Mohapp, a smash-mouth runner in his high school and college days, wasn't sure about the switch to the spread at first. But he was willing to try something new because the I-formation wasn't working as well as it did earlier in his 17-year tenure at Warren.

"We switched to the spread in 2011 and I remember in 2010, we were 6-4 but we really had a hard time moving the ball," Mohapp said. "We had always had some big, strong backs at Warren. We were really lucky to have guys who you could just put back in the I and give the ball to them 18 to 20 times and you could just ride that horse.

"But (in 2010) it was very different and we really struggled. We just couldn't get our offense going like we had in the past. We knew we had to make a change."

The change has benefitted a passing quarterback like senior Andrew Nickell. He's passed for an average of 264 yards per game this season, with a high of 338 yards against Libertyville.

"I think you have to make sure you have a balanced offense in high school football these days," Mohapp said. "The game has become much more sophisticated and it's kind of followed the college and pro game where there's more passing. You've got to be able to run and pass the ball now."

Maxing out:

As much as Warren coach Dave Mohapp is in favor of adding a strong passing attack to his offense, he still likes to run the ball.

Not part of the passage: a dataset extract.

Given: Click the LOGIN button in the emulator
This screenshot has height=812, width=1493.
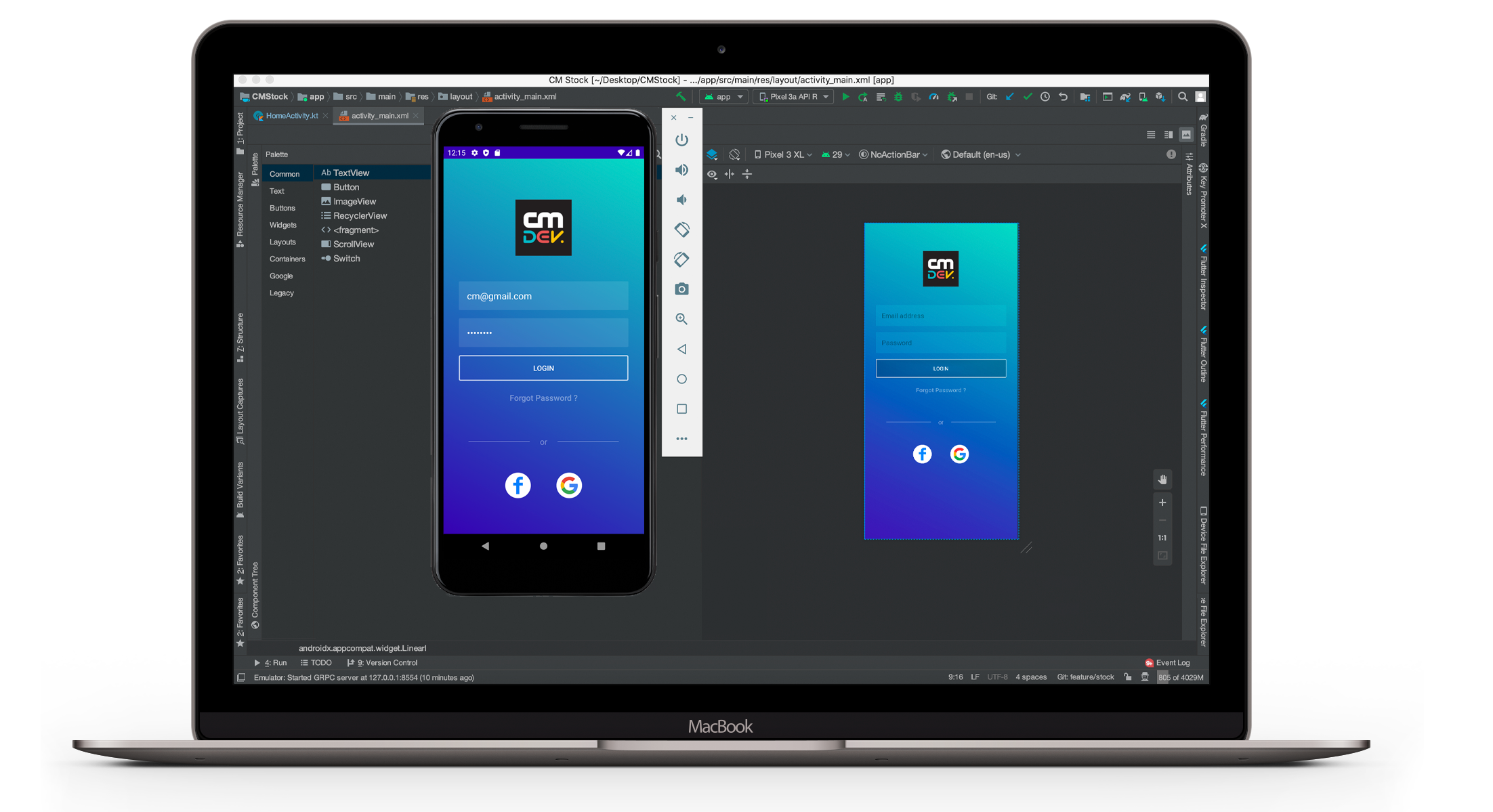Looking at the screenshot, I should click(543, 368).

So there may have been no one happier for Max Sorby last week than Mohapp, an old running back (Wisconsin and Woodstock) himself.

As part of Warren's 617-yard explosion against North Chicago last week, Sorby rolled up an amazing 295 rushing yards on 28 carries. He also scored 2 touchdowns.

"We've had a lot of really good backs here at Warren, guys like Matt Van Daele, Mitchell Moore, and Greg Kennedy," Mohapp said. "But, I'd have to go look at the books because I'm not sure we've ever had a guy get almost 300 rushing yards in one game.

"I'm very, very happy for Max. He's such a hard-working, coachable, versatile player. That was a great game for him."

It was a busy game for Sorby. He also played some reps at cornerback.

"I know Max was probably pretty exhausted when that game was over," Mohapp said. "He made some big plays and also really helped us on defense."